* [RAW DATA]:
····················

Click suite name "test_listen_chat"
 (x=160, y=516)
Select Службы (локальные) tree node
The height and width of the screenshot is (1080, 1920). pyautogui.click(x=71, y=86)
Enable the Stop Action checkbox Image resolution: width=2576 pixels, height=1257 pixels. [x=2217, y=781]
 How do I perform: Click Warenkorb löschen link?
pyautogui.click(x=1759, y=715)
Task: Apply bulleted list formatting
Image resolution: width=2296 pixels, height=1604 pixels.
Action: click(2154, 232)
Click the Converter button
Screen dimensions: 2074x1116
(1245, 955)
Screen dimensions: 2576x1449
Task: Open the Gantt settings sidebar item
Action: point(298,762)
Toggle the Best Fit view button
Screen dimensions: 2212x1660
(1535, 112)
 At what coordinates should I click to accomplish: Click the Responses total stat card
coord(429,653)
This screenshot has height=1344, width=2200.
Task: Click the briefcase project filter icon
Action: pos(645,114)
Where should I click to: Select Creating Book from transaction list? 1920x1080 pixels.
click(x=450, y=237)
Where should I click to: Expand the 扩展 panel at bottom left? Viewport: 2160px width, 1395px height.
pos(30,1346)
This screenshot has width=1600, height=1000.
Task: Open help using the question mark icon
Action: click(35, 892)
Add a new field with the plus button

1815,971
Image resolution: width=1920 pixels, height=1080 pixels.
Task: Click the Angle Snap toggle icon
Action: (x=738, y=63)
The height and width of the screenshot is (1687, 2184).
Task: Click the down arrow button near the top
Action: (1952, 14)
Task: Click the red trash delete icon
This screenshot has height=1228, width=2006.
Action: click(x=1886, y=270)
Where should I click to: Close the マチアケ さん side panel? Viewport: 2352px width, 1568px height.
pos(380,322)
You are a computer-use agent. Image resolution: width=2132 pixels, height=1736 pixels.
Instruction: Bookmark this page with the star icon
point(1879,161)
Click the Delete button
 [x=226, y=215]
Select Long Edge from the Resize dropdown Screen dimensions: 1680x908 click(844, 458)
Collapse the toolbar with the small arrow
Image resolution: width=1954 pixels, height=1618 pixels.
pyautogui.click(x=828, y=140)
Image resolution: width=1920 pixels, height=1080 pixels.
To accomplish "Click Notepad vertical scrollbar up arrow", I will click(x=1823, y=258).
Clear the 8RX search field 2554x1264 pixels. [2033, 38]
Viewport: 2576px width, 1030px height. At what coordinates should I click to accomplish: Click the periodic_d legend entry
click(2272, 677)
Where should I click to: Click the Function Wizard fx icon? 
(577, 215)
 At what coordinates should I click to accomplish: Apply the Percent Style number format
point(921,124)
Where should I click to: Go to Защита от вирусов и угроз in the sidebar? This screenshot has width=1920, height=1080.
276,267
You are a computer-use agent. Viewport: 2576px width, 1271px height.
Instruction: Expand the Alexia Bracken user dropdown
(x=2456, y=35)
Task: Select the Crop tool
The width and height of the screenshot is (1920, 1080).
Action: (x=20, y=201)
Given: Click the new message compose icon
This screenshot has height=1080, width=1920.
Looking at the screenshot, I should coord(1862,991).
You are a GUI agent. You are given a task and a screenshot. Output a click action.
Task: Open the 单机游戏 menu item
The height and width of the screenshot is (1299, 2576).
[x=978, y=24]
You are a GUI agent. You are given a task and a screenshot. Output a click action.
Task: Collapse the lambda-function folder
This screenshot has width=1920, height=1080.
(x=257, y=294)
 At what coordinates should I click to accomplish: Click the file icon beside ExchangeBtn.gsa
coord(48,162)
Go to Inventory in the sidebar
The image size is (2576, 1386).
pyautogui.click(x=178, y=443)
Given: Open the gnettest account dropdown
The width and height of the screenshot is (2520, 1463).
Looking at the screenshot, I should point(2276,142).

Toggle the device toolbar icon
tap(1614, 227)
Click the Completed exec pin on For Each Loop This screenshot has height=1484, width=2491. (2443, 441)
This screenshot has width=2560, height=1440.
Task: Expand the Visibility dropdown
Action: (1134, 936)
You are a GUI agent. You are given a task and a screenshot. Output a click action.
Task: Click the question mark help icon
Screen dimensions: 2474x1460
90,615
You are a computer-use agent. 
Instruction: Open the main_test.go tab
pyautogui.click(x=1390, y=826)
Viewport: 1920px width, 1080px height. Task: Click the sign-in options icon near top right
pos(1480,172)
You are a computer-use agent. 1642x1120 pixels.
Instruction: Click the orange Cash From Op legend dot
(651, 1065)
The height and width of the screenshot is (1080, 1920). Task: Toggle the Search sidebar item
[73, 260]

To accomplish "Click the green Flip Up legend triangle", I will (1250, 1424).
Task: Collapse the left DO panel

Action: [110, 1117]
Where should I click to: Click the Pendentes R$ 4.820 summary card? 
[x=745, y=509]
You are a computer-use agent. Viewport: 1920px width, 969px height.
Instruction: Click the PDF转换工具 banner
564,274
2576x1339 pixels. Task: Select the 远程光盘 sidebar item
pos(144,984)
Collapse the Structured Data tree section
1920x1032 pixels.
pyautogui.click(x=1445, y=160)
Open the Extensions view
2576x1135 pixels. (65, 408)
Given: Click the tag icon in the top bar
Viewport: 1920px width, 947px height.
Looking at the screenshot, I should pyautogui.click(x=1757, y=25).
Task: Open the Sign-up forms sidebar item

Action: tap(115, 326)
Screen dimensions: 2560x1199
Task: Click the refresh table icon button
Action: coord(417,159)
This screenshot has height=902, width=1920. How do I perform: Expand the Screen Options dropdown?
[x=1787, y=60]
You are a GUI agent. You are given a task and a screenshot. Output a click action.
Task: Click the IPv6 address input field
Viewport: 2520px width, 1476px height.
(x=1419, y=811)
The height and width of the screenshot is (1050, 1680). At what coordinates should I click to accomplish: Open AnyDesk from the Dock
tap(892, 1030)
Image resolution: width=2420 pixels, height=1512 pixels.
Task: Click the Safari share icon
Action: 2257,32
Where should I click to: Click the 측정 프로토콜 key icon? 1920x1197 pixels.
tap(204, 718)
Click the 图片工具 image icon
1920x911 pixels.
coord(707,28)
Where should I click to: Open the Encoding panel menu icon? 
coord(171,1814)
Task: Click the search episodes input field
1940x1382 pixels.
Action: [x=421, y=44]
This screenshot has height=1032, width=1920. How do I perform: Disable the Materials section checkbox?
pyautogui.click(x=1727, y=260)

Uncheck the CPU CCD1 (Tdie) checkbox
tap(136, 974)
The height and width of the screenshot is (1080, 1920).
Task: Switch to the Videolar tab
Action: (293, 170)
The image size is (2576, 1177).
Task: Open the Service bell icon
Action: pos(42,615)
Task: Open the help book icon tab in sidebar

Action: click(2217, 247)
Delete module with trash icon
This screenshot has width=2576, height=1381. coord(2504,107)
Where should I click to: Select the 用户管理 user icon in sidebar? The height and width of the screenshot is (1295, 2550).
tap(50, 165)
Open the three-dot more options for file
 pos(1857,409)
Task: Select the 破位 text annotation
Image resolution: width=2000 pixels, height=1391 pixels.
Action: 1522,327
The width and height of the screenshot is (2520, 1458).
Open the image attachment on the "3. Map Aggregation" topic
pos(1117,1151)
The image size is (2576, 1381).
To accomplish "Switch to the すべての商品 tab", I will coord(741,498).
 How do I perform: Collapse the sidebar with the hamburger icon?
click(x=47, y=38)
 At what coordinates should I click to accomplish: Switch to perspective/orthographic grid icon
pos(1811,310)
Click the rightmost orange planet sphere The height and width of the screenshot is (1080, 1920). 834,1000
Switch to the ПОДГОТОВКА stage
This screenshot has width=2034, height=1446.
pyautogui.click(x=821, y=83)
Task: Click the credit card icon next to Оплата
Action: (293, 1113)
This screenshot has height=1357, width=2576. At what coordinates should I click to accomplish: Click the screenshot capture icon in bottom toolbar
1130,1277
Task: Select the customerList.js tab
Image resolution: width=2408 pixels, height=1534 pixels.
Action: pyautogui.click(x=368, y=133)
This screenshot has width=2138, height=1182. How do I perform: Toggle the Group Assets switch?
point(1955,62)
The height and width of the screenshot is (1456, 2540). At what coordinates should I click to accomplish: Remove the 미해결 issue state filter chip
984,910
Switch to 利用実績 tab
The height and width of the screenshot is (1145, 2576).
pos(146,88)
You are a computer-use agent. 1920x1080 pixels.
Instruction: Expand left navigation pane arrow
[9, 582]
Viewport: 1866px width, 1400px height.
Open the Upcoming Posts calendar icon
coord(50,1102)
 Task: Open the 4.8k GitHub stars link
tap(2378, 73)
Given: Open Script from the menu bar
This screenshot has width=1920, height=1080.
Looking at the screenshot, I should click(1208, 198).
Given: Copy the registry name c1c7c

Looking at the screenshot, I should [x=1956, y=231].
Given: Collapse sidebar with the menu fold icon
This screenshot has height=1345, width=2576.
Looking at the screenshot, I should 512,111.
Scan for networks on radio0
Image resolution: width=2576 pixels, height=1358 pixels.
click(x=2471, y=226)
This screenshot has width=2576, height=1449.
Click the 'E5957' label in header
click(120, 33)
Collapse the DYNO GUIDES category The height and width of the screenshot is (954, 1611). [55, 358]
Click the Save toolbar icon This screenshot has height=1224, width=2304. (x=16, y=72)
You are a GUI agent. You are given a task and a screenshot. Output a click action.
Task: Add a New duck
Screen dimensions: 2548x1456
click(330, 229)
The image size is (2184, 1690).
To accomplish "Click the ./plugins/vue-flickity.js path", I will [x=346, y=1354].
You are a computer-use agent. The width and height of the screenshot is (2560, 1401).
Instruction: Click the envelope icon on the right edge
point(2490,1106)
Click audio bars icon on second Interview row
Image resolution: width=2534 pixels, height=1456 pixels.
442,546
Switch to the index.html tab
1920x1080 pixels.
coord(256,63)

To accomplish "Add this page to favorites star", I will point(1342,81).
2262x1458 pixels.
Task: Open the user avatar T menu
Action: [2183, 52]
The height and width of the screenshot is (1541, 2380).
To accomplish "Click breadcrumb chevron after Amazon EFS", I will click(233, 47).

····················

* [TASK DIRECTIONS]: Restate, word for word and without additions, every line from the top of the listing above through the line that contains "Enable the Stop".

* [SOLUTION]:
Click suite name "test_listen_chat"
 (x=160, y=516)
Select Службы (локальные) tree node
The height and width of the screenshot is (1080, 1920). pyautogui.click(x=71, y=86)
Enable the Stop Action checkbox Image resolution: width=2576 pixels, height=1257 pixels. [x=2217, y=781]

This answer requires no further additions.